Барочное мышление состоит в сильно развитой литературной составляющей, являющейся не только
риторической, эмблематической, но и во многом конструктивной. Барочность также определяет
"собирательность" соответствующей философской культуры, ее "безымянность", т.е. именно то, что мы
имеем в нашей интеллектуальной истории. Пламя барокко осветило (и высветило) всю глубину нашей
нефилософии (то бишь "философии").
Чижевский признавался, что земляки-украинцы, за немногим исключением не понимают того, что он
делает (7). На мой взгляд, они и не могли его понять.

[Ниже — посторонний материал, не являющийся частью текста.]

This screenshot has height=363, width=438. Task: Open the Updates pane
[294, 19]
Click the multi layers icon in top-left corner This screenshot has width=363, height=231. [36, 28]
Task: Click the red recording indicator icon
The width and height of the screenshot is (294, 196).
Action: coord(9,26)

Чижевский в полном смысле европеец. Он не поддался прелести (соблазну) национальной идеи. Как
ученый, он стремился к объективности. У Ницше "перехлест" искренности подчиняет себе способность
мыслить, что называется, в пределах. Даже в пределах субъекта. Такая позиция вызвала взаимность
собственного народа, "народа Идеи", хотя и успела повредить продвижению Ницше по службе. В каком-то
отношении всё же Ницше с большим трудом можно назвать европейцем. Возможно, он слишком велик для
этого. Возможно, "ему это не надо". Характерно, что Чижевский не прижился в США, куда приехал после
второй мировой войны. Слишком он уж вжился в Европу, противоречивую и разоренную, точнее,
разоренную противоречиями как и душа Чижевского.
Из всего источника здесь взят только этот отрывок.